*Your assignment*
Please retype exactly the lines from the one containing "Image resolution: width=920" through the end of the records, leaving out the pictures.

Provided material: Begin

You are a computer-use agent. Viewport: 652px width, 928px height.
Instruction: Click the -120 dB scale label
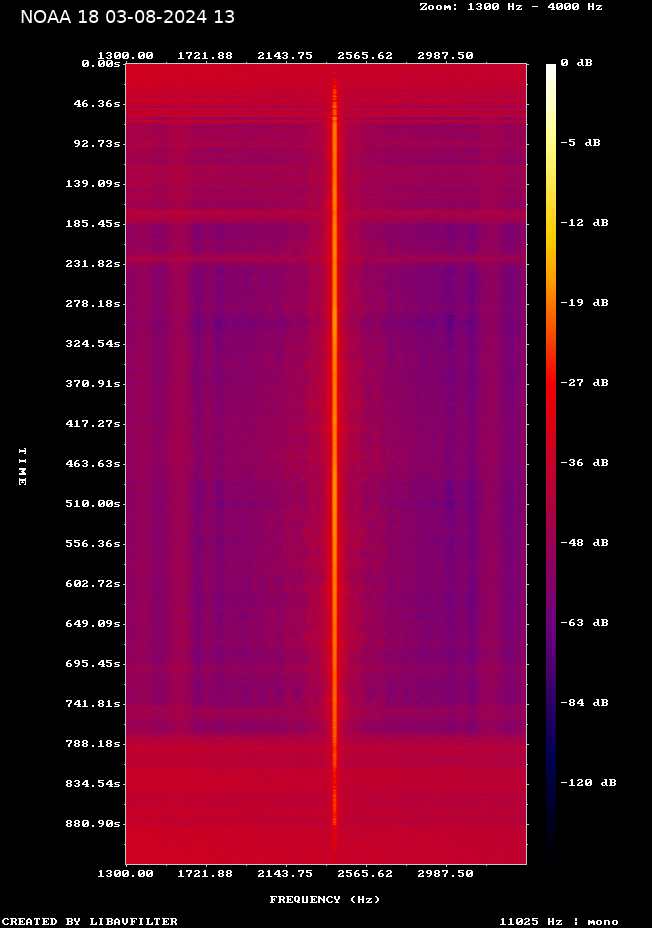tap(586, 783)
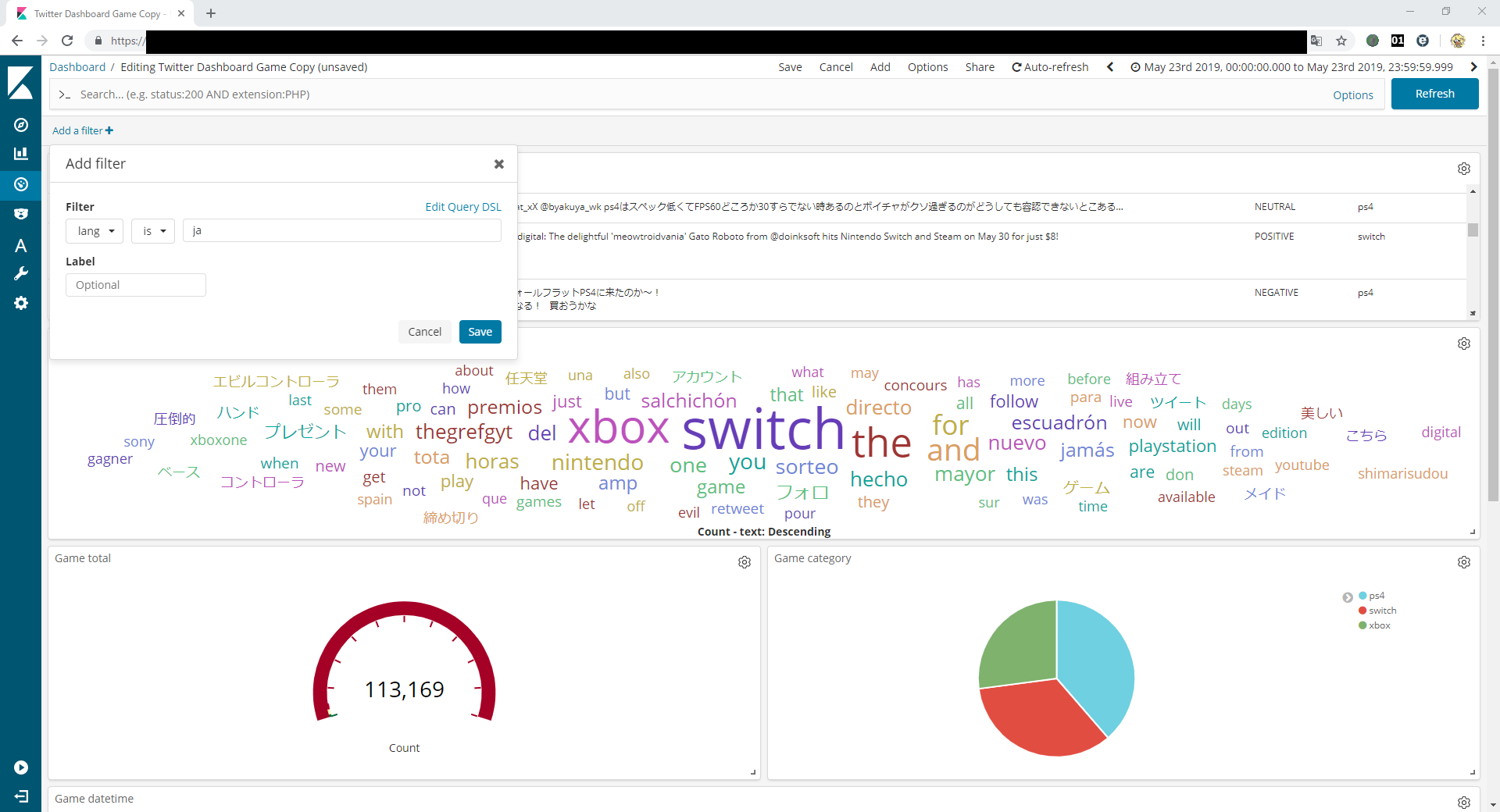Toggle the xbox legend entry

[1379, 625]
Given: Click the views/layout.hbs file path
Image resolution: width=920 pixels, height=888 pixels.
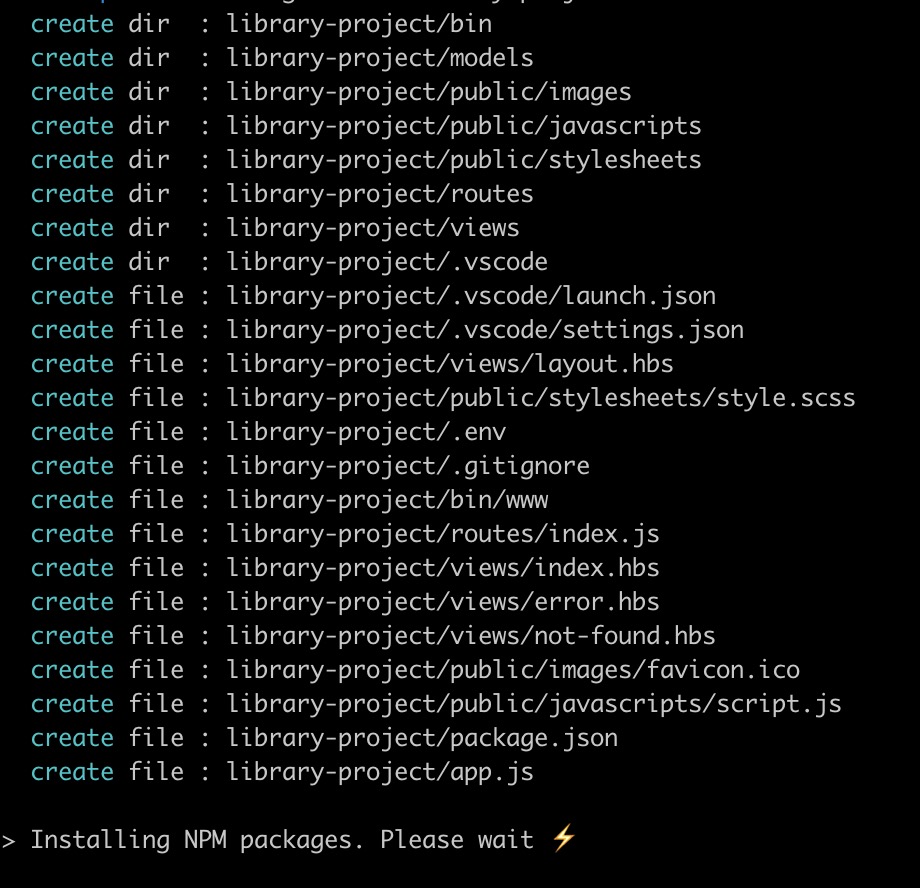Looking at the screenshot, I should pyautogui.click(x=450, y=364).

Provided material: End

*Answer to this task*
Image resolution: width=920 pixels, height=888 pixels.
Looking at the screenshot, I should pyautogui.click(x=450, y=364).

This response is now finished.